General Nagatano who supervised the construction of the Thai-Burma Railway vowed “to build it over the dead bodies of his captives.” (Quoted Big Weekend April 25th, 1998). Following Pearl Harbour the Japanese found that the long sea-route to supply their Armies in Burma was becoming too costly due to attacks from carrier and land based aircraft, surface ships and submarines. Their High Command decided to extend the railway in Thailand to link up with Burma and send their reinforcements and supplies via land, leaving only the well protected South China Sea to cross.

There was a huge supply of labour available. This included thousands of prisoners of war, rather despised by the Japs at that stage in their out-of-date Samurai way of thinking, and a practically unlimited number of Asian labourers.

The route for the line had been surveyed about 1902 or 1903. With tunnelling and the difficult terrain, the estimate for construction had been 6 ½ years. The Japanese decided to do it in 18 months. Then at a tremendous cost in misery, suffering and death they did it in 12 months.

The railway was the biggest engineering feat of World War II. It was 421 km or 263 miles long. It involved the building of 4,000,000 cubic metres of earth embankments, shifting 3,000,000 cubic metres of rock and building 688 bridges (680 timber and 8 concrete & steel). In total there was 14 km of bridgework.

Then there was the laying of the line itself. There were practically no machines. There were a few elephants. The work force was about 330,000; 61,000 POWs and 270,000 Asians and practically everything was done by hand. The deaths in 12 months have variously been estimated at 100,000 to 130,000. Add the sick and crippled to this and I doubt if anyone came through unscathed. Physical hurts could be seen but the mental strain and stress was ever present, in some cases driving men to suicide.

As a reasonable example of what happened on this infamous railway I will deal mainly with the experiences of our section of “H” Force at Kanyu No. 2 Camp, later known as Malayan Hamlet. “H” Force, 3,270 men, left Singapore early in May 1943. Our section numbered 750; there were 500 Australians and 250 British. In this Kanyu No. 2 Camp our losses were 43% dead in six months.

Both “F” and “H” Forces had the double misfortune to have been “loaned” by Japanese Malayan Command to Thailand Command instead of being transferred as was the usual practice. The jealousy between Japanese Commands resulted in our being neglected in every way, especially regarding food and medical supplies. Those workers on the line under Thai Command had more and better food than we had and some medicines. Our other misfortune was that “F” and “H” were in the central or primeval jungle sections of the line.

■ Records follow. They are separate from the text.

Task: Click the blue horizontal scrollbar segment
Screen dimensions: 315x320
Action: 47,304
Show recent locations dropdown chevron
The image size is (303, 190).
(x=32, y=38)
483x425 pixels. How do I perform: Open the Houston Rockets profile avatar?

Our party arrived at Bam Pong on 12th May. It was filthy and fouled by the prior transit of many large groups and tropical storms (monsoons). The men were besieged by local Thais eager to sell food. On the journey from Singapore we were given only five meagre meals during the four days and nights. The ravenous men traded clothes, hats and even boots for food. It was to cost them dearly.

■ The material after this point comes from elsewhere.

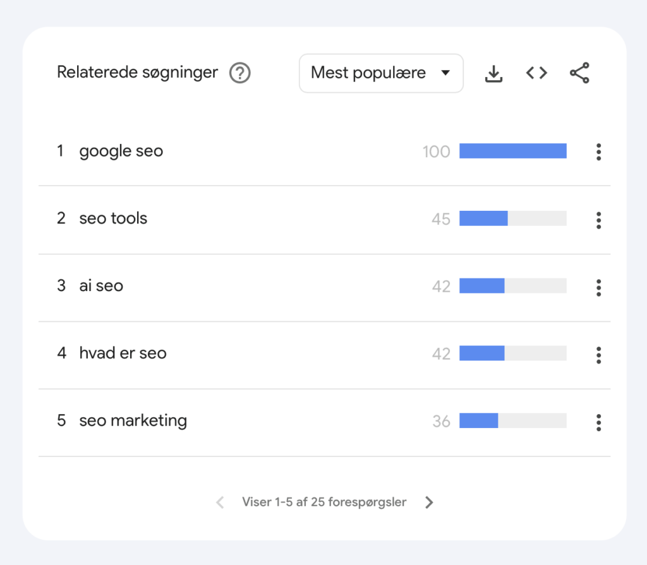Click the share icon

(579, 73)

We arrived at Kanyu No. 2 Camp early in the afternoon of May 21st. It was not really a Camp. It was a small area of felled bamboo with the stumps sticking up everywhere. We were given one day to establish our Camp. Then it was straight out to work on the railway .

When work was commenced on the cutting, I was allocated to the night shift and remained on it until the Cutting was completed on August 24th. The only break to my continuous night shift was for about ten days on the day shift at the end. The work was relentless. In one of the wettest seasons ever, the rain never ceased. Our rations were meagre, I think about 20½ ozs per day, later reduced to 15½ , mainly rice and sea-weed. More and more men fell ill from dysentery, malaria, beri-beri, pellagra, tropical ulcers, pneumonia and practically every skin affliction known. The Japanese went into the sick mens’ tents and ordered seriously ill men to go out to work. These men had to be helped to walk, then could only sit down and hold the chisel while another man belted it with a sledge hammer.

There were some shocking cases of cruelty. 33 men were beaten to death in the Cutting. Three of them were in my party. One man fainted and the Jap thought he was malingering so he thrust his wire knout (about 20 or 30 lengths of wire bound at one end used to clean the drill holes before the explosives were put in) into the fire. When the ends were red hot he thrust them onto the man’s feet. The smell of burning flesh was awful. The faint was genuine, the man’s body only twitched violently. He died shortly after.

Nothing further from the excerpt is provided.